The benefit is that the view does not know what database is used underneath. It just asks for some data and receives a simple structure for it.

On the command side, this is how adding the Visit event is handled:

def increment_visits_for_visitor(visitor: Visitor):
db.session.add(Visit(visitor=visitor.ID))
db.session.commit()

I also solved the problem of expiring sessions I’ve talked about earlier by adjusting the database settings:

DB_POOL_SIZE = int(os.environ.get('DB_POOL_SIZE', '10'))
DB_POOL_RECYCLE = int(os.environ.get('DB_POOL_RECYCLE', '60'))
SQLALCHEMY_DATABASE_URI = f'postgresql://{DB_USERNAME}:{DB_PASSWORD}@{DB_HOST}/{DB_NAME}'
SQLALCHEMY_ENGINE_OPTIONS = {
'pool_size': DB_POOL_SIZE,
'pool_recycle': DB_POOL_RECYCLE,
}

Unfortunately, the expiring session error is the one I don’t fully understand. I must admit that my code works and I don’t know exactly why. Well, I guess I’ll have to put it somewhere on my to-learn list.

Of course, the above-mentioned changes required me to think of a way to provide an interface to create migrations and apply them:

if __name__ == '__main__':
if 'createdb' in sys.argv:
app.app_context().push()
db.create_all()
elif 'init' in sys.argv:
app.app_context().push()
init()
elif 'migrate' in sys.argv:
try:
message = sys.argv[2]
app.app_context().push()
migrate(message=message)
except IndexError:
print('Usage: python main.py migrate <message>', flush=True)
elif 'upgrade' in sys.argv:
app.app_context().push()
upgrade()
elif 'downgrade' in sys.argv:
app.app_context().push()
downgrade()
else:
app.run(host=HOST, port=PORT, debug=DEBUG)

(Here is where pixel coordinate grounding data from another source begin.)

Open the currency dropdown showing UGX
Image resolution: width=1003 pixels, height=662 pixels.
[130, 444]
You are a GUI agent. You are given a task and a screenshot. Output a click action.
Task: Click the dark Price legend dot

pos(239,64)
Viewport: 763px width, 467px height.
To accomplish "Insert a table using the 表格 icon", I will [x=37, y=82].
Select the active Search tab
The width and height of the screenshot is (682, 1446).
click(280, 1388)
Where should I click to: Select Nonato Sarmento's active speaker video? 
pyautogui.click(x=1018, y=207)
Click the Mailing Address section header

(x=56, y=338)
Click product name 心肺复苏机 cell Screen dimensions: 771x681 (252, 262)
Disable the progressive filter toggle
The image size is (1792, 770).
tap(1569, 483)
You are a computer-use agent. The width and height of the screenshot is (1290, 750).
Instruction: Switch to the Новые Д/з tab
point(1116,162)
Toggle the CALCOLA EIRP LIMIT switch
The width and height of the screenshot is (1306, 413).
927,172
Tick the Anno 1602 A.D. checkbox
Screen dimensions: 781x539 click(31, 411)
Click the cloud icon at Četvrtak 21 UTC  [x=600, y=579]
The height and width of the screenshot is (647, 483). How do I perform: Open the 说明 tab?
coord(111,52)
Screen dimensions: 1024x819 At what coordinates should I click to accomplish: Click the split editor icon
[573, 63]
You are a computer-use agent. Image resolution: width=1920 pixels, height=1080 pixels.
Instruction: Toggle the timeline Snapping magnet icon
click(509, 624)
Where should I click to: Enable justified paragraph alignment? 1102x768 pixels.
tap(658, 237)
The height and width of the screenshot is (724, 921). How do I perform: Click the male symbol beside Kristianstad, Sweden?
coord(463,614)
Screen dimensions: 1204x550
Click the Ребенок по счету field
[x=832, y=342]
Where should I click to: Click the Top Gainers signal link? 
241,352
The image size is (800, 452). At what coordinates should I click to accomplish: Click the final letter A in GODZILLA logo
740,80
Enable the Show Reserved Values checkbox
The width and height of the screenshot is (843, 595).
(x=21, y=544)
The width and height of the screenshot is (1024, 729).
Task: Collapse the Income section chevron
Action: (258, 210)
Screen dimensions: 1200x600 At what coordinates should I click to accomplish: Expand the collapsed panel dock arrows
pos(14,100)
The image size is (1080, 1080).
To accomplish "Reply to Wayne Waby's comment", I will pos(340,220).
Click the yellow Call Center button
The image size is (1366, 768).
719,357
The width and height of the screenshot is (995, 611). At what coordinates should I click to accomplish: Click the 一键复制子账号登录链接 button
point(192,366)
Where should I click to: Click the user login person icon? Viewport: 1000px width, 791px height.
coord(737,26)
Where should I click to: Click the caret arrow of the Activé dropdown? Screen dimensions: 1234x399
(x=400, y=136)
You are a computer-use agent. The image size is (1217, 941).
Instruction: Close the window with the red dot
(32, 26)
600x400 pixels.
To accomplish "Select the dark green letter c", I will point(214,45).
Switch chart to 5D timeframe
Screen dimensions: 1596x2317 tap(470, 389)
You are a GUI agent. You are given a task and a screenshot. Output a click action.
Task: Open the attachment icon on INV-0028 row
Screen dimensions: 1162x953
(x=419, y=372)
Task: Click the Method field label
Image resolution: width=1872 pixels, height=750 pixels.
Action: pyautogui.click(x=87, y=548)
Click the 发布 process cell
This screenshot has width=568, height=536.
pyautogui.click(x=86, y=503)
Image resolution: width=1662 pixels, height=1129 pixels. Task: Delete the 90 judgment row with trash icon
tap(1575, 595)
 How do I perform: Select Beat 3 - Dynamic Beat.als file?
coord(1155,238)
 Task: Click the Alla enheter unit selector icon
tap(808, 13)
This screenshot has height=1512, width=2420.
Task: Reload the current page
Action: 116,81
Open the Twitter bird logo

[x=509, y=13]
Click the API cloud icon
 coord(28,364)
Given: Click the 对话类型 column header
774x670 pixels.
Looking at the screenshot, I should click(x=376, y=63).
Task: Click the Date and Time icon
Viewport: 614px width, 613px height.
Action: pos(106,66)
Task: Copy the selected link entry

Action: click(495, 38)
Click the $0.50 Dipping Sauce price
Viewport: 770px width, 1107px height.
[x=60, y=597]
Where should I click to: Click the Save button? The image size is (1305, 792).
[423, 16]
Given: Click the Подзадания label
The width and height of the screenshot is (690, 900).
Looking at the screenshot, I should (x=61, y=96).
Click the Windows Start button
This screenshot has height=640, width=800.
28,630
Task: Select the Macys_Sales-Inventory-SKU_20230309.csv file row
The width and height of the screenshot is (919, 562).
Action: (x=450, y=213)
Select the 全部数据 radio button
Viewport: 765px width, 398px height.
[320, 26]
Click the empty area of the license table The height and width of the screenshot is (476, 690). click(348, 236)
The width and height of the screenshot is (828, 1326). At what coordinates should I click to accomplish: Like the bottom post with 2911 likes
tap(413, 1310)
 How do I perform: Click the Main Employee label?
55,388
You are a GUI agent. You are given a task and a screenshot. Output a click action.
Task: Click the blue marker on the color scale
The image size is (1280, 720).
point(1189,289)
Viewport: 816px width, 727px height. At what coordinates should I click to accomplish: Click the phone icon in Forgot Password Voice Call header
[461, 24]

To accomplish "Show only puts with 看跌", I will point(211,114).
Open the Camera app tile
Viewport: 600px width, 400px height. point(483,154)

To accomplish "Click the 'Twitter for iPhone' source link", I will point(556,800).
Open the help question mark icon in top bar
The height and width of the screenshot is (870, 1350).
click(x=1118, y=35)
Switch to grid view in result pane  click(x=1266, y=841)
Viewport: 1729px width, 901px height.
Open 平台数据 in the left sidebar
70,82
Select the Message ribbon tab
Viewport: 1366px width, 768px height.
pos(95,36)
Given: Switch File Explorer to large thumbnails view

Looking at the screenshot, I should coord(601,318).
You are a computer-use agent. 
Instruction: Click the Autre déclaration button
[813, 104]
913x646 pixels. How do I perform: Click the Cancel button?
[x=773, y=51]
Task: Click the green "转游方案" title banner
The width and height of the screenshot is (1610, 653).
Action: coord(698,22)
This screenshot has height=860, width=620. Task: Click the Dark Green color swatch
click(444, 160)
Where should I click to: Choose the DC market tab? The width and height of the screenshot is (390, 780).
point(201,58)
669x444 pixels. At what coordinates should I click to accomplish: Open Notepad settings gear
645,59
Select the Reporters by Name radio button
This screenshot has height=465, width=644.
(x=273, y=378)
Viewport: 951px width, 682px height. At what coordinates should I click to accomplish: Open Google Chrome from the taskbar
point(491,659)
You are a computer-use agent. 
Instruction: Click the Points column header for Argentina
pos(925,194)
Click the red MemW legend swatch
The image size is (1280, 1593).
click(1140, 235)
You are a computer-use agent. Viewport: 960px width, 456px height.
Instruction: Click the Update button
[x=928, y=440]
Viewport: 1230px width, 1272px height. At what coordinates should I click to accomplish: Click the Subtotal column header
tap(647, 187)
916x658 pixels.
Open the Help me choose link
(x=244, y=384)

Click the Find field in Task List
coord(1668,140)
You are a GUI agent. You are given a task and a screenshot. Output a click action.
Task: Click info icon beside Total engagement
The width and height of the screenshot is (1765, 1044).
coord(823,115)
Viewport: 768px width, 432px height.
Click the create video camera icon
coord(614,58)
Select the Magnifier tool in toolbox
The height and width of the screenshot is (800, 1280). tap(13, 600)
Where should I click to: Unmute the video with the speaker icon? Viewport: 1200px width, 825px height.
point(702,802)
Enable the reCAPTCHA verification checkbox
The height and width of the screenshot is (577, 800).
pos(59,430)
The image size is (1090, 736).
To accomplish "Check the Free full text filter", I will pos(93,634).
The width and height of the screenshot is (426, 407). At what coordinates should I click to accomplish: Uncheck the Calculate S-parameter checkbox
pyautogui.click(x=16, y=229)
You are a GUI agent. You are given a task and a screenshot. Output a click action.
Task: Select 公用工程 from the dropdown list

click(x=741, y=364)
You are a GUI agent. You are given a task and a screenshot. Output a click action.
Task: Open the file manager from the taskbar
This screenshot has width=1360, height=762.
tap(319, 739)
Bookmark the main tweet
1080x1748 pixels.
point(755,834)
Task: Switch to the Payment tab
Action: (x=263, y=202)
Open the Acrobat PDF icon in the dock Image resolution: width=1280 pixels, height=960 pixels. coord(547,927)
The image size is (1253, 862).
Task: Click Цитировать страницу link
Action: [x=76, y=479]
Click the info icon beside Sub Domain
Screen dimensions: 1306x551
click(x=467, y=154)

As I’ve said, this part of the application responsible for handling command-line arguments is still in need of improvements but it’s not that important for now.


That’s it for part 1. Next on the agenda: Docker, Swarm, testing, and monitoring performance. So if you’re curious how the project turned out, stay tuned for Part 2!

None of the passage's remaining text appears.